5/22 Lea Graham, Mark Spitzer, & friends @ White Whale Bookstore

Posted in Events, New Releases with tags , , , , , , , , , , , , , on May 14, 2019 by 6GPress

7 PM Wednesday, May 22…

Lea Graham & Mark Spitzer return to White Whale Bookstore w/ new books, joined by locals Anna Eidolon, Shawn Maddey, John Thomas Menesini, Daniel Parme, Jess Simms, & Robert Walicki.

FREE & BYOB, per White Whale policy. Possible vegan or pescetarian snacks, crackers guaranteed.

Here’s a bit about Lea’s book, From the Hotel Vernon, from Salmon Poetry.

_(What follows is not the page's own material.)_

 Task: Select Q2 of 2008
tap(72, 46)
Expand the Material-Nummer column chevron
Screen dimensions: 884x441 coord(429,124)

The poems in this book grow out and around the Hotel Vernon, built at the turn of the 20th century in Worcester, Massachusetts. Once an elegant place for local politicians to make their backdoor deals at the edge of the city, it slowly fell into decline each decade following Prohibition. Despite this, it has always been a space where artists, newspapermen and neighbors gathered at the bar or, after the late 1940s, in its Ship Room, a room purportedly modeled after the second berth of the Mayflower. In its barroom is a 1940s mural of “The Rime of the Ancient Mariner,” painted by the owner’s son-in-law bartender and his friends, including the cartoonist, Al Capp.
In these poems, oral histories are poised between and among flagrant sexuality, humor and abject poverty.  Patsy Cline, Babe Ruth, WWI’s “Sacrifice Division” and Roy Orbison inhabit this space alongside the local residents: the Baker, Maurie, Charlie and Stosh.  Names of neighborhood places—Rizutti’s Goodnight Café, The Nines, The Greyhound—are recited as both proof and pride in a neighborhood that was diminished through the National Interstate and Defense Highways Act, cutting off foot traffic to local businesses by 1970.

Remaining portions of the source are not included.